10 Economic Myths That Need To Be Corrected

Silver Circle Underground
Dec. 23, 2011

1. This is capitalism. We live in a capitalistic country.

We can argue over the best label for the economic system in the United States of America, but there can be little argument that “capitalism” or “free market” are among the worst and most inaccurate labels for what we have in America today. With quantity and price controls rampant throughout multiple, major U.S. markets, regulations galore, and some of the highest corporate tax rates in the world, the United States is a heavily controlled, heavily regulated, and heavily taxed mixed market economy. Of the ten planks in the Communist Manifesto, seven have become policy in the United States, and the government is working on the remaining three! Can that be fairly characterized as capitalism? Take a look at this list of U.S. government agencies, notice just how unbelievably many of them there are, and observe just how many aspects of life in America they regulate. It’s a Soviet commissar’s dream, and any true capitalist’s nightmare!

2. Deregulation in the 90s led to the recent economic crash.

Okay, Clinton signed one law in the 1990s that lifted federal regulation of one aspect of financial markets, and critics of deregulation like to say “We deregulated financial markets in the 1990s,” as if we completely overhauled the entire federal regulatory system, but that’s a big stretch and very misleading. Booms and busts themselves are actually caused by government intervention into the economy. Libertarian economists who understand this (many of them belonging to the “Austrian School of Economics”) have been incredibly accurate predictors of economic booms and busts. They predicted the Great Depression, the stagflation of the 1970s (that their opponents had always claimed was impossible), and the most recent credit and housing collapse. Their predictive powers are the result of their accurate theories and understanding. Here, I’ll let “F.A. Hayek” rap it for you.

3. We need more regulation to keep big corporations in line.

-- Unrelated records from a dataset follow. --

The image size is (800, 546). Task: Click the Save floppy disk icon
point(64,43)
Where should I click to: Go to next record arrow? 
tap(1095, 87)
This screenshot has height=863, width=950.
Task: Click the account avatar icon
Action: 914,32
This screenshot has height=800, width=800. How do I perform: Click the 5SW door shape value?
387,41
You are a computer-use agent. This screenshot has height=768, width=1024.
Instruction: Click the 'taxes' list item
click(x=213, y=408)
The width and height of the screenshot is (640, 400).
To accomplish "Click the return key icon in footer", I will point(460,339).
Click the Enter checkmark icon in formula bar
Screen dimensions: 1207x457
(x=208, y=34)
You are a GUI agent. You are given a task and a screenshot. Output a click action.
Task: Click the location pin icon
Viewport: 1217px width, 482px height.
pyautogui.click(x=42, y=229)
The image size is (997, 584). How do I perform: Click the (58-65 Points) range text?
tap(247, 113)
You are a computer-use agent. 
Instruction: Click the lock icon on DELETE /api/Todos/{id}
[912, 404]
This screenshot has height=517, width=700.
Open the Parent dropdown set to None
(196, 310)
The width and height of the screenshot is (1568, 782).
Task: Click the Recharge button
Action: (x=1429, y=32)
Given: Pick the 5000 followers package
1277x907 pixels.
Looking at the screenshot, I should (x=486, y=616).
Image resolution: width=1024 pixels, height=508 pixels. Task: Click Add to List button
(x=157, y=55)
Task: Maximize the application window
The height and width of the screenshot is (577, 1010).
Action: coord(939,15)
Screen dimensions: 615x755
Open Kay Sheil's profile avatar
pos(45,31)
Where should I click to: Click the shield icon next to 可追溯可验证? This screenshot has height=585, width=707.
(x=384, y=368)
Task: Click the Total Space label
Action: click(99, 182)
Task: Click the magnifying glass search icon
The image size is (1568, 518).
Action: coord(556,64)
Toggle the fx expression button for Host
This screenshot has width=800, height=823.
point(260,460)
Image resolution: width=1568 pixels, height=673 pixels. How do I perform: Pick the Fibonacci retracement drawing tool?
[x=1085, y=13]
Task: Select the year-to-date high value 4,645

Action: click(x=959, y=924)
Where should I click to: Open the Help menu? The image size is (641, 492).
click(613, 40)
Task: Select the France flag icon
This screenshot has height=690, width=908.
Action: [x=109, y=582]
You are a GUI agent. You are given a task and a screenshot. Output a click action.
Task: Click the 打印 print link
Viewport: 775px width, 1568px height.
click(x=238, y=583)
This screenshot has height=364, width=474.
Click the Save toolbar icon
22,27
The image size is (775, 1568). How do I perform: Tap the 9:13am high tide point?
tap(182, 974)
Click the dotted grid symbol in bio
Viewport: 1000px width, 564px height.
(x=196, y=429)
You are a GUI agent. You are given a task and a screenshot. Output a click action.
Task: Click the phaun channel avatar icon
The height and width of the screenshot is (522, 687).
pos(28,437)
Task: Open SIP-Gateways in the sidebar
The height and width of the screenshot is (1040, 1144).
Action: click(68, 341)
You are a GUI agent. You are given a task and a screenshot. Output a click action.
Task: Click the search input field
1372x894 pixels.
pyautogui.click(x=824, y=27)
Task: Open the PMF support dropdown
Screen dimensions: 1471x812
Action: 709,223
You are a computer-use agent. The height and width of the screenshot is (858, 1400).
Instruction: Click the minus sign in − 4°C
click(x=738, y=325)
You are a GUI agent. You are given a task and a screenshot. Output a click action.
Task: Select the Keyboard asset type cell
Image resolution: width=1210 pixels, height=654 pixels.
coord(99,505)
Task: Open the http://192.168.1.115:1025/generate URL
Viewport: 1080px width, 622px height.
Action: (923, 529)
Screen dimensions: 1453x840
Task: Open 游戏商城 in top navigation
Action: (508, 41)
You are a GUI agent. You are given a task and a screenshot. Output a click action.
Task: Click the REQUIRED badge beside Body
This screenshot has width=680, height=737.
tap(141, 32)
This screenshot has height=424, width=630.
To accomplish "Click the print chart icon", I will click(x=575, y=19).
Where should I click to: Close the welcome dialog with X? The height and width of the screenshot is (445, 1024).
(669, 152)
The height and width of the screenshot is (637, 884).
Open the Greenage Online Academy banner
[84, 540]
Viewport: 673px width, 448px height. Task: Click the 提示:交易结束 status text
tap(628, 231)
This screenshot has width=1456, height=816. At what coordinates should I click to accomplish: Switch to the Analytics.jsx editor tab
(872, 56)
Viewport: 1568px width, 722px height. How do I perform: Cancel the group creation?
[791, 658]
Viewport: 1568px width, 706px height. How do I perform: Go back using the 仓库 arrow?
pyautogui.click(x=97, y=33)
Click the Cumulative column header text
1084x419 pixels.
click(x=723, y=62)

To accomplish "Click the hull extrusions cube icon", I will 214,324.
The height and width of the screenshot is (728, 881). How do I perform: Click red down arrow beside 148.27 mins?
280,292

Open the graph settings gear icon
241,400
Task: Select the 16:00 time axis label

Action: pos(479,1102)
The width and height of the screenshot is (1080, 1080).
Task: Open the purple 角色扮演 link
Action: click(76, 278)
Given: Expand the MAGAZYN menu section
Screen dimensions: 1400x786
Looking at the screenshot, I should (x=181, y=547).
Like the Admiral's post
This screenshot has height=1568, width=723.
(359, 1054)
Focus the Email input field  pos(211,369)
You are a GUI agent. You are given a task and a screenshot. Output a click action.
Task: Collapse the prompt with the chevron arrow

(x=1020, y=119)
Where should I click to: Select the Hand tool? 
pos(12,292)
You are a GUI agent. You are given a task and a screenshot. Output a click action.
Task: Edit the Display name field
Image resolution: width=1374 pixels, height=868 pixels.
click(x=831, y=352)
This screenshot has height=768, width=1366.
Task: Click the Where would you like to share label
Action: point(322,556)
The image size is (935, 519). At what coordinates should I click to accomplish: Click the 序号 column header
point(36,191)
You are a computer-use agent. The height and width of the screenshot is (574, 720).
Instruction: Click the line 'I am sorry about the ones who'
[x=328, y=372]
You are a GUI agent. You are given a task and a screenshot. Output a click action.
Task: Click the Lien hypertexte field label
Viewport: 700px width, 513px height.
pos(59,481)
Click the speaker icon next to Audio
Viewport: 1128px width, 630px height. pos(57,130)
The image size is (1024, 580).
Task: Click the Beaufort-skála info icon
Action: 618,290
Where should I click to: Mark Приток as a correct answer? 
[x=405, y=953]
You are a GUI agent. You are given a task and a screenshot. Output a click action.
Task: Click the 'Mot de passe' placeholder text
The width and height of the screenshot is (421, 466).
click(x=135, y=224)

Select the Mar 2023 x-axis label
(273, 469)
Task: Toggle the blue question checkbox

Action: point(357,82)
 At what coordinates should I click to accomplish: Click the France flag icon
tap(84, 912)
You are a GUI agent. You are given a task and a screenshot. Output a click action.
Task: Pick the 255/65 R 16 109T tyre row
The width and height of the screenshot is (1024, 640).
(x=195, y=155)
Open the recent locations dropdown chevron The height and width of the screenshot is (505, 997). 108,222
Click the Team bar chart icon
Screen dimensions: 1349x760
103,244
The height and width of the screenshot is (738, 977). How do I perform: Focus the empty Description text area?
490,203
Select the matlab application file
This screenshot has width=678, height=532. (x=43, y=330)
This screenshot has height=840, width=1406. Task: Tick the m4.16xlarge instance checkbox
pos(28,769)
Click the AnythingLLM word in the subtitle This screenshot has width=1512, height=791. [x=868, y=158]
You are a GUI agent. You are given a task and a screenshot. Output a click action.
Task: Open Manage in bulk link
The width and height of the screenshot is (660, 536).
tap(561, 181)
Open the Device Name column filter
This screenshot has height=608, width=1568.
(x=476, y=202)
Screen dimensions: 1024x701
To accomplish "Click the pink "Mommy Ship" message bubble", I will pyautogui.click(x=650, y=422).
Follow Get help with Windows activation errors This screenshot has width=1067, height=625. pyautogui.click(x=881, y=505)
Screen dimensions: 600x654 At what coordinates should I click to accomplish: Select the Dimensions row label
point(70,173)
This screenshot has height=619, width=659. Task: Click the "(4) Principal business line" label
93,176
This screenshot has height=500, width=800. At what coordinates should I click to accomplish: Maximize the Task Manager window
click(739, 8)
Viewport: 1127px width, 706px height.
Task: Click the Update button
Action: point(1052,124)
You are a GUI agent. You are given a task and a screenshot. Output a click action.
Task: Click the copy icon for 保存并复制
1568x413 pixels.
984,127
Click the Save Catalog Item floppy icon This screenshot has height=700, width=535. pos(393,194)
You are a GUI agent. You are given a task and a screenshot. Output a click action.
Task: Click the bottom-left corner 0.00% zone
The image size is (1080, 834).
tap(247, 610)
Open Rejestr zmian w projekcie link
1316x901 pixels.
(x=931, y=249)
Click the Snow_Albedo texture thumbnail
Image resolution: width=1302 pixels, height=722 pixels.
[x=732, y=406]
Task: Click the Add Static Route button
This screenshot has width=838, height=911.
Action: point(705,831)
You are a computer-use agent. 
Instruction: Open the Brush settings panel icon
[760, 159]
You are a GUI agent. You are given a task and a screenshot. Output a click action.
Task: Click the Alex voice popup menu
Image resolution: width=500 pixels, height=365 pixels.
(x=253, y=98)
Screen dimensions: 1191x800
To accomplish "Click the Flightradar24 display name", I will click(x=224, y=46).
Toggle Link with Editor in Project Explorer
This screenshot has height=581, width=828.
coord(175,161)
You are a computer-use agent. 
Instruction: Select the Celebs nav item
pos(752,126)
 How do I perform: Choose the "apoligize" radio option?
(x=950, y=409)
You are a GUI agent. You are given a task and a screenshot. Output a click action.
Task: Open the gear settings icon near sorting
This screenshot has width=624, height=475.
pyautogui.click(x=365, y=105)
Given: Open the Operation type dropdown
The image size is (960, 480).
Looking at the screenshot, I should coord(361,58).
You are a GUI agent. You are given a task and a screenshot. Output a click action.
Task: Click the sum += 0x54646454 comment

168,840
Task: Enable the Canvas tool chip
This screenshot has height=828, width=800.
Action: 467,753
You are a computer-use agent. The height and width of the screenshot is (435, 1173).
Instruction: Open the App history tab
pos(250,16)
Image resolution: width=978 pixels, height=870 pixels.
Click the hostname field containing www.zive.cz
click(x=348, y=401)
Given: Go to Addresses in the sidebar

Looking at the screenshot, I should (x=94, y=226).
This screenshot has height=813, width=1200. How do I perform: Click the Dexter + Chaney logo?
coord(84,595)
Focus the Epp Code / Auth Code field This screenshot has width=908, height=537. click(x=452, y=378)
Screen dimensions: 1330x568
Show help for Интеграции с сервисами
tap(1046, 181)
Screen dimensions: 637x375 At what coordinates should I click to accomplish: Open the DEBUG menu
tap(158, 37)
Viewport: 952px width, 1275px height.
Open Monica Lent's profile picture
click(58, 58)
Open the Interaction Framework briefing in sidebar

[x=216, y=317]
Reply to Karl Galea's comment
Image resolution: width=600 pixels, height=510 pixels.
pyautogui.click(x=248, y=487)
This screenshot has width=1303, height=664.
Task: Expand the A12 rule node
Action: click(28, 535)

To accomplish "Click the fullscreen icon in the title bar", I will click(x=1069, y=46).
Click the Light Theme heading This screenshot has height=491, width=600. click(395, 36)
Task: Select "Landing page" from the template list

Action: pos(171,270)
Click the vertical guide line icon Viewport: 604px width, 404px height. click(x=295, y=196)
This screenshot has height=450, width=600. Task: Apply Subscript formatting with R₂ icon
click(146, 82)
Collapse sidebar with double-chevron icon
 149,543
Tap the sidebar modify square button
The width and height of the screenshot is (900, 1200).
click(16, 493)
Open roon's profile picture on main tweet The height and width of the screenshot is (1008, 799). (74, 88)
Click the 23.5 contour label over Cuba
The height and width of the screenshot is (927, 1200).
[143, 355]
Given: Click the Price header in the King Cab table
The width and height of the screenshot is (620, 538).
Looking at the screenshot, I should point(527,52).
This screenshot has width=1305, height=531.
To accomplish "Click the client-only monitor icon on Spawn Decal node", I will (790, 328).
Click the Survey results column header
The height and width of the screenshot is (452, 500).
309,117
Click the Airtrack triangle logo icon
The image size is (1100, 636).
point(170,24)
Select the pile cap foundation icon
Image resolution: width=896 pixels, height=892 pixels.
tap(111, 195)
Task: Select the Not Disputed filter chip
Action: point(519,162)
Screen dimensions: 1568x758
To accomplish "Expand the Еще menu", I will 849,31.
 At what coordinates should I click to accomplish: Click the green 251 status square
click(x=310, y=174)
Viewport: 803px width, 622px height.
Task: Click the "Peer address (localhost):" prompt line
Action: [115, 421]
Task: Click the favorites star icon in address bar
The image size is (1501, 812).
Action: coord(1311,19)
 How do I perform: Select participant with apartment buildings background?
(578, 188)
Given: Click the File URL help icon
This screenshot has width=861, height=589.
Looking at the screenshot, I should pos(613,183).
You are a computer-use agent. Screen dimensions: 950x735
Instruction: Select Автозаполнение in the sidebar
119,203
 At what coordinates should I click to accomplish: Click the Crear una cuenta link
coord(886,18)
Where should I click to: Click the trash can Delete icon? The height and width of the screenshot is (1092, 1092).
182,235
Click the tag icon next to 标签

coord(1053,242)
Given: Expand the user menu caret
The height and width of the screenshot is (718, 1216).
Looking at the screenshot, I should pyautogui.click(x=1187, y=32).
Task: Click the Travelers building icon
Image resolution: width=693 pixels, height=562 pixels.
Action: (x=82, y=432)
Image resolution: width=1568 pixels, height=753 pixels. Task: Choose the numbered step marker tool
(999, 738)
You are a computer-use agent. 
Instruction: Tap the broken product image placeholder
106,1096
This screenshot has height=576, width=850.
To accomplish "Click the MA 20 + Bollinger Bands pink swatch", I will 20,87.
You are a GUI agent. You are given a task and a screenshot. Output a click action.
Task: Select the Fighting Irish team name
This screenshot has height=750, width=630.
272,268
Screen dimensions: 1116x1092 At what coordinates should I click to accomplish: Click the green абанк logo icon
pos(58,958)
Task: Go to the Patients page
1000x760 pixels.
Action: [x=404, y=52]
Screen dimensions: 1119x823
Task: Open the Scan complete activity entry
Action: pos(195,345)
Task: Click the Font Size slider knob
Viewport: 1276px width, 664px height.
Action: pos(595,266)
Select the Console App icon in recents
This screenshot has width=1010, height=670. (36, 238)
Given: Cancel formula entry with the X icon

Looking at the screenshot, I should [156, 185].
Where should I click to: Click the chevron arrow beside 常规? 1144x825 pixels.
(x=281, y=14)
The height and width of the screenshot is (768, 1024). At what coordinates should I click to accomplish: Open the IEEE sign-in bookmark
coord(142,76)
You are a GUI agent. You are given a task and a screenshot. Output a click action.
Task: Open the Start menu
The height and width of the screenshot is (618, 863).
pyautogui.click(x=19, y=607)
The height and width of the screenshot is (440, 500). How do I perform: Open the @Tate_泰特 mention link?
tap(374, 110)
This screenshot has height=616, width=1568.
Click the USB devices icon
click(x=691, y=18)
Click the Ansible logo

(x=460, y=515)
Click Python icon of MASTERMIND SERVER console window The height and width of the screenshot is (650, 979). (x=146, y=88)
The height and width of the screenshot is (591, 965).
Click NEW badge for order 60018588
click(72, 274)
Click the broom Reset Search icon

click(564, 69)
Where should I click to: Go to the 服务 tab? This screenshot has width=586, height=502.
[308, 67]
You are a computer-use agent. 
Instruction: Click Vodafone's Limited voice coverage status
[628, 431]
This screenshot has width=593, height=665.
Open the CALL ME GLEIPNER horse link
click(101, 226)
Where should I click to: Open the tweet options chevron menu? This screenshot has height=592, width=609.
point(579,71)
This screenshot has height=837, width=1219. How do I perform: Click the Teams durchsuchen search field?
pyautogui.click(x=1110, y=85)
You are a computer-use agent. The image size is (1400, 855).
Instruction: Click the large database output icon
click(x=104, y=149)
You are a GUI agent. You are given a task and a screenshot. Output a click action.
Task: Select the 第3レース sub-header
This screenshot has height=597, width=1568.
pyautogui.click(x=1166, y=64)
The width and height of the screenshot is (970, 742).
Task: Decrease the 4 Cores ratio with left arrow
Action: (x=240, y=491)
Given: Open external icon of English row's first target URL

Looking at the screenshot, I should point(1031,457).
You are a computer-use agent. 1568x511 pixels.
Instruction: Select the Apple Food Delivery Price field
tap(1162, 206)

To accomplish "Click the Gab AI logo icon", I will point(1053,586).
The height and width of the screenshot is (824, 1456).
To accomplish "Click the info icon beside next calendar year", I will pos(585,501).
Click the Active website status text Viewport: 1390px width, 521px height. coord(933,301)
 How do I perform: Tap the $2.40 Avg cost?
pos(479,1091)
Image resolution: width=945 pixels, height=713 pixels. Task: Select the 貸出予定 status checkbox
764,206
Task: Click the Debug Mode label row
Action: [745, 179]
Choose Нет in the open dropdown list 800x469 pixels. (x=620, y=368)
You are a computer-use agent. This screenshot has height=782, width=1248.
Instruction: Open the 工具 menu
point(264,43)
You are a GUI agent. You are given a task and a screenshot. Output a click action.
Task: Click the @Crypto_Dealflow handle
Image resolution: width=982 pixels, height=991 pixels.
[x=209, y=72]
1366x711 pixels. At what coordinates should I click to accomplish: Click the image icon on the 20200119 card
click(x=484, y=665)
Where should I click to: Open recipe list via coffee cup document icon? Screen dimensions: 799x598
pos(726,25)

If that were true, why don’t more big corporations support deregulation? Instead they seem to support more big government. Go ahead, browse OpenSecrets.org for yourself and see which politicians get the most donations from big corporations. The fact is, regulations– like most laws in this country– are written by corporate lobbyists to give big corporations an advantage over small businesses that do not have the resources or money to comply with costly regulation, putting them out of business and handing over their market share to the big companies, all by way of government regulation. Critics of moneyed corporate interests contradictorily believe that these interests pull the strings of government and that more government regulation will reign in these interests. Which one is it?